Yaniv Stopnitzky is a job market candidate from Yale University. For additional information, please visit his personal website here.
Great piece! Enjoyed reading it very much. I look forward to reading your paper too.
This is right and quite appreciable but the unfortunate part of this situation is that Most Indian families including parts of Haryana (under social and religious bindings in mind) preferred birth of boy child so aborted girls before birth, that resulted disproportionate sex ratio. Thus shortage of brides and demand made Toilet important. As long as girls are murdered before birth, one day will come when bride families demand dowry.
On one side murder of female fetuses and the other side demand of brides!!
You decide, is it a good or bad news?
The skewed gender ratio in haryana may definitely increased the bargaining power of women to some extent but has also led to undesirable consequences like that of polyandry - one woman getting married to all the brothers in the family, prevalent in villages of haryana and neighboring rajasthan. that the woman may bargain her way out of household chores and get one of her husbands to pitch in with the work may depend entirely on the assertiveness of the woman concerned.!!
Wow! Toilets?? I am blown away!!!
An interesting article. Really highlights the lengths people will go to when seeking a partner and how it can be used to enact changes for the greater social benefit. After hearing my friend in South Africa talk about the difficulty in maintaining and growing the electric and communications grid it made me realize how people can be resistant to things that seem simple to implement and offers immense economic advantages. Who knows what drives such resistance, but it's a pervasive element that proves difficult to overcome. I spent some time doing missionary work in Guatemala building houses and I was shocked to find how common it is that people lived in shacks made with whatever is available. Wood was scarce for some reason so the better off had metal panels, others made do with thatching. Even in the cities the toilets were unable to handle toilet paper so it went into a bin. Toilet paper was an absent luxury when it came to latrines. Not easy for my spoiled first wold self to adjust to.
I wish it were so easy to secure a mate in the US though. I have my own house and make above average income just from working part time yet I struggle because the girls here all sleep around and at best believe in serial monogamy being a thing, more commonly shameless one night stands and infedility.

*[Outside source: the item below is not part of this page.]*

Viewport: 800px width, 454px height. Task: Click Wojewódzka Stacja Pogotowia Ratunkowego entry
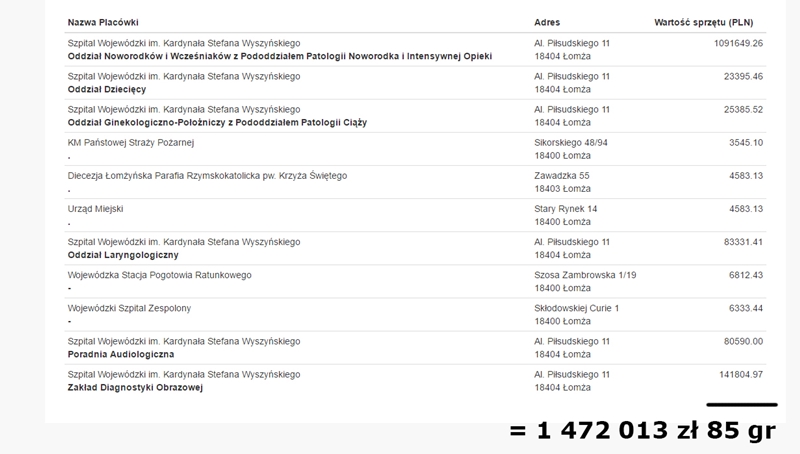point(159,275)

But I guess I fell for a similar campaign with the whole "No hymen, no diamond" thing. It seems no matter where or what you are born into matters of love and romance are awful complicated.
People talk bad about arranged marriages but really any two people can love each other if they just treat each other well and are good people. Seeing how my past relationships turned out I would not have minded some help with the vetting process and having the social support and pressures to keep a marriage going strong with adultery and premarital sex demonized. When the smallest unit of government changed from the family to the individual it opened pandora's box. The majority of people are simply not fit for making decisions about something as important as their own lives.